*Task statement*:
Lines from the line with "Given: Toggle bold formatting in the editor" to the line with "Given: Click the Microsoft wordmark text" in the entries below, and only those, must be output exactly, with both ends included.
/---
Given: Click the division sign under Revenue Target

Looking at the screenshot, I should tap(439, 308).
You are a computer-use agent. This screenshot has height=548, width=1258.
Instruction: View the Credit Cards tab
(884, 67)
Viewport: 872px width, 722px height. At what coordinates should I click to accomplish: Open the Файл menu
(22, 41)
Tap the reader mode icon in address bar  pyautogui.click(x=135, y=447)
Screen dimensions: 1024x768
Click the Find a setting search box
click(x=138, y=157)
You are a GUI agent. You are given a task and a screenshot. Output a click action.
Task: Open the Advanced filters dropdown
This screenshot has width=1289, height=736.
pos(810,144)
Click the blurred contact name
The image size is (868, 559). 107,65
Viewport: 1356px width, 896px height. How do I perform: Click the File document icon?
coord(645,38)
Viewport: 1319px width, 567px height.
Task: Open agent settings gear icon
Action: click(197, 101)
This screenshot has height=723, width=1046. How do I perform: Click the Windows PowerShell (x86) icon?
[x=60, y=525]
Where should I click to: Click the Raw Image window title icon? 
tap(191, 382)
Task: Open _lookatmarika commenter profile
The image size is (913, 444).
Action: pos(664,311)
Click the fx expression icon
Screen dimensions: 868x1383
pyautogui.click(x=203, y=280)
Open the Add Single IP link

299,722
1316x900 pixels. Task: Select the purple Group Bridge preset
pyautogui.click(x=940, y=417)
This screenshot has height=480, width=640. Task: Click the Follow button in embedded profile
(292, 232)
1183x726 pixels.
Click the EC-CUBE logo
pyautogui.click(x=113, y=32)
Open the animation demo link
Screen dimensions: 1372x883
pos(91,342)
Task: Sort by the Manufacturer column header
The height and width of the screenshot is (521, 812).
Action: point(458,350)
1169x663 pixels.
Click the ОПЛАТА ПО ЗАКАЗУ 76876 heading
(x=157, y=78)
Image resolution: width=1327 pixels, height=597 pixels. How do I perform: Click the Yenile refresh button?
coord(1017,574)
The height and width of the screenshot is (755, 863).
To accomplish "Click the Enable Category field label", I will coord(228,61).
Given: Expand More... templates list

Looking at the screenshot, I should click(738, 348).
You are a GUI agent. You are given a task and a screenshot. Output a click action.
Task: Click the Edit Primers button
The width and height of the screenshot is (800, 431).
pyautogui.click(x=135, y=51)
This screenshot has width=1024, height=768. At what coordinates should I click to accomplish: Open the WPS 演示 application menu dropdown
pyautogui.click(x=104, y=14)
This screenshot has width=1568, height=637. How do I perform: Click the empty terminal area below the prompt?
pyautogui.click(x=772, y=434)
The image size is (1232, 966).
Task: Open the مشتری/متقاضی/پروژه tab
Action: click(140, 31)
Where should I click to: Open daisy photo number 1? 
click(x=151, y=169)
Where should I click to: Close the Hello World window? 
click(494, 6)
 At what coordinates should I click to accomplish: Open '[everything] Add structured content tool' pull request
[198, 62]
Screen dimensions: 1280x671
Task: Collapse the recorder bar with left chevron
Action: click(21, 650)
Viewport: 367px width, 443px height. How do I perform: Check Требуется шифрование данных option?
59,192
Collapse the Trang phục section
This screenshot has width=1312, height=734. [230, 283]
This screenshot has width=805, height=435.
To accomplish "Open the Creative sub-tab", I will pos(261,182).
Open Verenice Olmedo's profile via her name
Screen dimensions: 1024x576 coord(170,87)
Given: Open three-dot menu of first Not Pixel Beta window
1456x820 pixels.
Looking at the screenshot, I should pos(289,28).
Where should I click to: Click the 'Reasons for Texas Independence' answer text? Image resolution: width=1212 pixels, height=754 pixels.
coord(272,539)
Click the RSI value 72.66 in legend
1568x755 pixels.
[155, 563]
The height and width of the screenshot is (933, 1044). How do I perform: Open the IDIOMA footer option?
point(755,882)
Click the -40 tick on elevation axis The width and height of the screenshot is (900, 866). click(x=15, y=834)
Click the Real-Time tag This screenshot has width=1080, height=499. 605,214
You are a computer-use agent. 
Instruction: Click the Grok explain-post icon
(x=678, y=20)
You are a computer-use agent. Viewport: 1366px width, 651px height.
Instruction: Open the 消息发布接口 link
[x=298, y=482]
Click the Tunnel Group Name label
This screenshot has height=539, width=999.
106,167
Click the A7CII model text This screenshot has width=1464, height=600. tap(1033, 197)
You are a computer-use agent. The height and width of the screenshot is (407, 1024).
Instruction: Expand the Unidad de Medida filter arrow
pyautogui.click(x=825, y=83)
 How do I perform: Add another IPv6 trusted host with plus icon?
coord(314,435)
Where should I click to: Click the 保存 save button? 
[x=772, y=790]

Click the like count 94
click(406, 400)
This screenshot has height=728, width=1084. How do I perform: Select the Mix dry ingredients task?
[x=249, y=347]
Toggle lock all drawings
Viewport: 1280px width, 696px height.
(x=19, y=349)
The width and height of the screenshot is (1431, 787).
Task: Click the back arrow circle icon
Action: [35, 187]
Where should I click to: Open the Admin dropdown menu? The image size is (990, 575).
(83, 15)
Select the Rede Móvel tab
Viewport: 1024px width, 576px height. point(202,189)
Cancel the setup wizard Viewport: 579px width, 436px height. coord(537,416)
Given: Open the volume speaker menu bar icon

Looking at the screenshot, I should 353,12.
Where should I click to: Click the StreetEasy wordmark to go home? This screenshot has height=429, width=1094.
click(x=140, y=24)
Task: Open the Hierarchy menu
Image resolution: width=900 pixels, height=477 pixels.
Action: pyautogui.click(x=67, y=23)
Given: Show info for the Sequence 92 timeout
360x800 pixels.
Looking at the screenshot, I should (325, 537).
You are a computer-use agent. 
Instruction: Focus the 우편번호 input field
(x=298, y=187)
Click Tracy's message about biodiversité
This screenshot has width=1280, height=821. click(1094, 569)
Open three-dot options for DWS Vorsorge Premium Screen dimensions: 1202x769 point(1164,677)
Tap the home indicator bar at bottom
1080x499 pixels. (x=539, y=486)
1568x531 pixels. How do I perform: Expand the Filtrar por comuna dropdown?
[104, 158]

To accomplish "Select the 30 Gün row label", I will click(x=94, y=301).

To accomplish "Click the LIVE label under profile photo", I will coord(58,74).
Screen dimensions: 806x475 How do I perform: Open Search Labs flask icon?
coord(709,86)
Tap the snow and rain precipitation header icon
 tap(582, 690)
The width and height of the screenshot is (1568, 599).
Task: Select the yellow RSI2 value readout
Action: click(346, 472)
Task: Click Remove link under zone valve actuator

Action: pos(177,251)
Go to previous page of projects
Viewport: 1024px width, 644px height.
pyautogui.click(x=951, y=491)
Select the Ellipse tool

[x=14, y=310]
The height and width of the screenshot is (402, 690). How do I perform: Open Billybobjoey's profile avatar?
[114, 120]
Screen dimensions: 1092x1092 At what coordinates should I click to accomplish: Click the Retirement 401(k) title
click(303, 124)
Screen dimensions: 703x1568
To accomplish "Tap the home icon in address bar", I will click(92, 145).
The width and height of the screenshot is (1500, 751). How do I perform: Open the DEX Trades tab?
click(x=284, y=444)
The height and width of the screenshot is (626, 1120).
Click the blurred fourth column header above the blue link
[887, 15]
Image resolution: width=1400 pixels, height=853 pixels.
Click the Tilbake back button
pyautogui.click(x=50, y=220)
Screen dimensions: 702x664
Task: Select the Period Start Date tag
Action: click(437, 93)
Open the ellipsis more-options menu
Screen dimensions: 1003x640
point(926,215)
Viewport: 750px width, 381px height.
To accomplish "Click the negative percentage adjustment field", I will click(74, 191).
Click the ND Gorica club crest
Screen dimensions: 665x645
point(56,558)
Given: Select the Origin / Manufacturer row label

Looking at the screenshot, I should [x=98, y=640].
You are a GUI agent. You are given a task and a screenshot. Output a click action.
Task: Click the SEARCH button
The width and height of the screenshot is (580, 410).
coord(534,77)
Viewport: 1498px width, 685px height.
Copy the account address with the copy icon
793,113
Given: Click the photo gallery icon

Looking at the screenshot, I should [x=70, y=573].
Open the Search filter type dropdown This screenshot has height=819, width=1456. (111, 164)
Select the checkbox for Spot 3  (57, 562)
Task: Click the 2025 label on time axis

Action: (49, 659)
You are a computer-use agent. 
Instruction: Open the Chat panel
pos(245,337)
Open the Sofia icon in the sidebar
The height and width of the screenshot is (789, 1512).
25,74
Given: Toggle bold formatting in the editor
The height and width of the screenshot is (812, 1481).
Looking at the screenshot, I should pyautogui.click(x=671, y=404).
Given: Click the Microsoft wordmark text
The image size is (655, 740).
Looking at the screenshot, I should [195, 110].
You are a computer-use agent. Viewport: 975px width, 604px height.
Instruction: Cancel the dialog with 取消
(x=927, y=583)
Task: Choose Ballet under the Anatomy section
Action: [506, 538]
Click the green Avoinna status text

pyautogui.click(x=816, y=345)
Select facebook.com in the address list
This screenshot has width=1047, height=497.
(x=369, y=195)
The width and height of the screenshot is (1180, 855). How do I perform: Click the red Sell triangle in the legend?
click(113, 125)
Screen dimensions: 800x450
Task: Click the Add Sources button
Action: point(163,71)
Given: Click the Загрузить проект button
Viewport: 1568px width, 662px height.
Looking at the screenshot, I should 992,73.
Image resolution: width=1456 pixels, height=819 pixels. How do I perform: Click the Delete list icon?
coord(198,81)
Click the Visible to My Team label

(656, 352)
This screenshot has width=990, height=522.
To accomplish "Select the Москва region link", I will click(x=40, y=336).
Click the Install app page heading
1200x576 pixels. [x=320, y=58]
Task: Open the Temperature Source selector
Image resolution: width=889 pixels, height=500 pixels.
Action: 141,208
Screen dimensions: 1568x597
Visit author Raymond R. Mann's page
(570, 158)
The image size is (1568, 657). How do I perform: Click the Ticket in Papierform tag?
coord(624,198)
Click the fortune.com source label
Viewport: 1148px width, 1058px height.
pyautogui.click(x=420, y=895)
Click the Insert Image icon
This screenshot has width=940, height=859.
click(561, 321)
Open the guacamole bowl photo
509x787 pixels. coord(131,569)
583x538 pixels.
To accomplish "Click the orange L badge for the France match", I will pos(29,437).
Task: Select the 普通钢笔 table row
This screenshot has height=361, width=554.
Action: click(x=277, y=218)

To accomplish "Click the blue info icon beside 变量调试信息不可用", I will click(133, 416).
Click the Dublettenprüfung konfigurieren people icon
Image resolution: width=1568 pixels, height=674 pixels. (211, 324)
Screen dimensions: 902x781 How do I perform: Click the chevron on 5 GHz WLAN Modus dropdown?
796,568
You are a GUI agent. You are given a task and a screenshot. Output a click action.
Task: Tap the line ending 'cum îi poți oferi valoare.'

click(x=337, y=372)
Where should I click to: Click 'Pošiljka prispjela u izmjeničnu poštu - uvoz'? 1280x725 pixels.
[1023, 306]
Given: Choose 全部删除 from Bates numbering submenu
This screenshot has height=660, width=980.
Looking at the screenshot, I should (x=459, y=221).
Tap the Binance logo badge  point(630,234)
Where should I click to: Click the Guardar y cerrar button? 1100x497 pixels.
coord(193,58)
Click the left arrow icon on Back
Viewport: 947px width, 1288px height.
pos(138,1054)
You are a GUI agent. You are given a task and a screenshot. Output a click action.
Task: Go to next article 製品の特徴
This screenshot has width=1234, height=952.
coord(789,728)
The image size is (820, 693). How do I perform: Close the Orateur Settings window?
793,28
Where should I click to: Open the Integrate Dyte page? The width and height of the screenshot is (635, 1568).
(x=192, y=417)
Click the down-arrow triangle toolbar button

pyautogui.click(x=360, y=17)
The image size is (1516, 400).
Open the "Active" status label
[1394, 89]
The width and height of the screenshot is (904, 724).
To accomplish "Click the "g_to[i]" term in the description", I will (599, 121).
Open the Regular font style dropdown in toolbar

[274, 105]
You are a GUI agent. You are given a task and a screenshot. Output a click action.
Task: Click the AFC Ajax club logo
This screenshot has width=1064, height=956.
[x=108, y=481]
\---
*Result*:
Given: Toggle bold formatting in the editor
The height and width of the screenshot is (812, 1481).
Looking at the screenshot, I should pyautogui.click(x=671, y=404).
Given: Click the Microsoft wordmark text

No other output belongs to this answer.